Domoic acid in a marine pelagic food web: Exposure of southern right whales Eubalaena australis to domoic acid on the Península Valdés calving ground, Argentina
D'Agostino, V.C.; Degrati, M.; Sastre, V.; Santinelli, N.; Krock, B.; Krohn, T.; Dans, S.L.; Hoffmeyer, M.ón.S.
Harmful Algae 68: 248-257
The gulfs that surround Península Valdés (PV), Golfo Nuevo and Golfo San José in Argentina, are important calving grounds for the southern right whale Eubalaena australis. However, high calf mortality events in recent years could be associated with phycotoxin exposure. The present study evaluated the transfer of domoic acid (DA) from Pseudo-nitzschia spp., potential producers of DA, to living and dead right whales via zooplanktonic vectors, while the whales are on their calving ground at PV. Phytoplankton and mesozooplankton (primary prey of the right whales at PV and potential grazers of Pseudo-nitzschia cells) were collected during the 2015 whale season and analyzed for species composition and abundance. DA was measured in plankton and fecal whale samples (collected during whale seasons 2013, 2014 and 2015) using liquid chromatography coupled to tandem mass spectrometry (LC-MS/MS).
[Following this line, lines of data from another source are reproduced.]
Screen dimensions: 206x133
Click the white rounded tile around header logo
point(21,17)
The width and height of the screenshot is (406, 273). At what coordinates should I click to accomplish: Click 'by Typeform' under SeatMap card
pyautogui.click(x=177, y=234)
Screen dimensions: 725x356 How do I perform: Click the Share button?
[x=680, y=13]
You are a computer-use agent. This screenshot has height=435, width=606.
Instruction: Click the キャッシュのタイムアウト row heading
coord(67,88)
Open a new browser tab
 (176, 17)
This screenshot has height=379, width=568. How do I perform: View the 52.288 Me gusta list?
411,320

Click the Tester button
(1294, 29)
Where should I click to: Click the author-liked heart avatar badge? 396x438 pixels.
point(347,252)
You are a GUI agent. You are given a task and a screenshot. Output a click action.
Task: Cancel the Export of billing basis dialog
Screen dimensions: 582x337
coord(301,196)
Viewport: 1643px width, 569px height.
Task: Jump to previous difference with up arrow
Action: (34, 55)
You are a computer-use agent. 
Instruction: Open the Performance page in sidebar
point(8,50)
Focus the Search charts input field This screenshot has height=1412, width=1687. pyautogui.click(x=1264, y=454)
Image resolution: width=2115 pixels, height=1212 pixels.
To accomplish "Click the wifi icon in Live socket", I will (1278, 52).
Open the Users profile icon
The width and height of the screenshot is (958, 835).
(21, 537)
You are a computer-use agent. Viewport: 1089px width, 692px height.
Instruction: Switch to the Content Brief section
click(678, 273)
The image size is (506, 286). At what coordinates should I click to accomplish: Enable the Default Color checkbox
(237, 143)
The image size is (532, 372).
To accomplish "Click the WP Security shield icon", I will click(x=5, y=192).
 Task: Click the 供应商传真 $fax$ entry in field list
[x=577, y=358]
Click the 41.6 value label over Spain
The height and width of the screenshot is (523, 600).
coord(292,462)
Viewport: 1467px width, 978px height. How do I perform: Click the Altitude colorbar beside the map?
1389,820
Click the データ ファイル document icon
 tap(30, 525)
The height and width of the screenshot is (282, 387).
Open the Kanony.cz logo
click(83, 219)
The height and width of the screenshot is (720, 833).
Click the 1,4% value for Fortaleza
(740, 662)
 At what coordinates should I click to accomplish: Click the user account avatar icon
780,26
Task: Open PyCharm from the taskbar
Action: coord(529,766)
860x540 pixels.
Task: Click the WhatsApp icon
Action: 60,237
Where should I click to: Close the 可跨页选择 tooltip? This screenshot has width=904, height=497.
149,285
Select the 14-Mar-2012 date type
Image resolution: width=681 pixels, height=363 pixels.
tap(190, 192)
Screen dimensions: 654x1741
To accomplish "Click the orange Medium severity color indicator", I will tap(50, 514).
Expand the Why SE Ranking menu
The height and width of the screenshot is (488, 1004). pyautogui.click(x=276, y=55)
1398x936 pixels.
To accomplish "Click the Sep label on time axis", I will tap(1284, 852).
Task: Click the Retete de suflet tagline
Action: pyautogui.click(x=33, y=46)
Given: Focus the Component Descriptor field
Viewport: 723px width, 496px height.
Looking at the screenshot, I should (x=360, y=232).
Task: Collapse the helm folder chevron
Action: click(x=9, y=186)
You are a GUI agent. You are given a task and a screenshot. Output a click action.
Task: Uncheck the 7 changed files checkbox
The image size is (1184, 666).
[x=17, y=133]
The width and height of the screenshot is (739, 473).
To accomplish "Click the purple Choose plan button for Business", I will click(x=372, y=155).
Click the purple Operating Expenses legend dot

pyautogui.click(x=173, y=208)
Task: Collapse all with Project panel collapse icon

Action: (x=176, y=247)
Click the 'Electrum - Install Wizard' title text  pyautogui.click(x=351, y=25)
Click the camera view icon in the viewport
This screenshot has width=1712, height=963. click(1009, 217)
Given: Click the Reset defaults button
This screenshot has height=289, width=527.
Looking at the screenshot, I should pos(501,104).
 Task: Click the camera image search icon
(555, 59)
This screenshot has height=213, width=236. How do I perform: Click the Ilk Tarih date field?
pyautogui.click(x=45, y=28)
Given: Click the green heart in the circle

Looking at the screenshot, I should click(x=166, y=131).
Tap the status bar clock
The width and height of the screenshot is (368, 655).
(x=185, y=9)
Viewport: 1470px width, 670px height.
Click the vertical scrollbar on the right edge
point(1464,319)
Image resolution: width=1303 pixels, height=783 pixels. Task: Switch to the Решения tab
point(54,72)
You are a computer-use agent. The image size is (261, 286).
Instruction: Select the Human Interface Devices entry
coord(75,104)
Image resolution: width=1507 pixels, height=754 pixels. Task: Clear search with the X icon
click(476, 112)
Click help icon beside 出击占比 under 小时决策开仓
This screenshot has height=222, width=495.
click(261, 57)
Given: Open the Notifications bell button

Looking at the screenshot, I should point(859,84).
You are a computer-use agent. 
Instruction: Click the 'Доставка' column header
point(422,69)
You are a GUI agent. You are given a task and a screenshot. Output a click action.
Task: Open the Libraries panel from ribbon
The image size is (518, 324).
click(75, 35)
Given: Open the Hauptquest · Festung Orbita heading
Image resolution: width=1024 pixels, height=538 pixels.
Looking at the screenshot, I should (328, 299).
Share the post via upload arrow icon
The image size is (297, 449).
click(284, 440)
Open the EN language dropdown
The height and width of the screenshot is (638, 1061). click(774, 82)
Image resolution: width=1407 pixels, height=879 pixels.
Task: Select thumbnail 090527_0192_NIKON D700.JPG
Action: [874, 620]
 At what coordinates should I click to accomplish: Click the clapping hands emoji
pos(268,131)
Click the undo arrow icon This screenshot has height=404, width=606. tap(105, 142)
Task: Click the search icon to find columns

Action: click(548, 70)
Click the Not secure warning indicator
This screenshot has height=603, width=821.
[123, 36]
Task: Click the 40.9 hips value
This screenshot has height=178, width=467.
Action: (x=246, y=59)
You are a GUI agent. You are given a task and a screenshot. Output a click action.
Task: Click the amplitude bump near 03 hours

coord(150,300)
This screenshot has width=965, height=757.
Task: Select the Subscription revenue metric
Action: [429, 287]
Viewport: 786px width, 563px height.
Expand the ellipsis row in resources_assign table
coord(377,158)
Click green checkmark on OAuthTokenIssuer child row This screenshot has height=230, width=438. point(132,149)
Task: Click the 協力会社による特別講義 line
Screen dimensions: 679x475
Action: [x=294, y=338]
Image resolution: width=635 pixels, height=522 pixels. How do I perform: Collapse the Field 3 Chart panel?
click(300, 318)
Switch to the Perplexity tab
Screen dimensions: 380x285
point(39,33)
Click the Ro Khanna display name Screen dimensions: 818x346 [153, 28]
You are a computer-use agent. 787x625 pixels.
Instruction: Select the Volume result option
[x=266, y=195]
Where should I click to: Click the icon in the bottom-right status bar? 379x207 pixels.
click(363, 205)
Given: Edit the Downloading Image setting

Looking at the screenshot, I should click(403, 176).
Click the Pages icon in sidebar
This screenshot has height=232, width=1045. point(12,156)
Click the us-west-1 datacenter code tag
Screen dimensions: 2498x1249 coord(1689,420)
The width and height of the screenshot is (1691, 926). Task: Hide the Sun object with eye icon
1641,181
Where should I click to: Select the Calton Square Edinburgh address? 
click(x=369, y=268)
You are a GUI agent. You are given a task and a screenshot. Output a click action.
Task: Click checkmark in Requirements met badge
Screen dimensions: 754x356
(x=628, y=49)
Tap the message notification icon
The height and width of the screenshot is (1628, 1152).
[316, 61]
The genus Pseudo-nitzschia was present in both gulfs with abundances ranging from 4.4×102 and 4.56×105 cell l-1. Pseudo-nitzschia australis had the highest abundance with up to 4.56×105 cell l-1. DA in phytoplankton was generally low, with the exception of samples collected during a P. australis bloom. No clear correlation was found between DA in phytoplankton and mesozooplankton samples. The predominance of copepods in mesozooplankton samples indicates that they were the primary vector for the transfer of DA from Pseudo-nitzschia spp. to higher trophic levels. High levels of DA were detected in four whale fecal samples (ranging from 0.30 to 710μgg-1 dry weight of fecal sample or from 0.05 and 113.6μgg-1 wet weight assuming a mean water content of 84%). The maximum level of DA detected in fecal samples (710μg DA g-1 dry weight of fecal sample) is the highest reported in southern right whales to date. The current findings demonstrate for the first time that southern right whales, E. australis, are exposed to DA via copepods as vectors during their calving season in the gulfs of PV.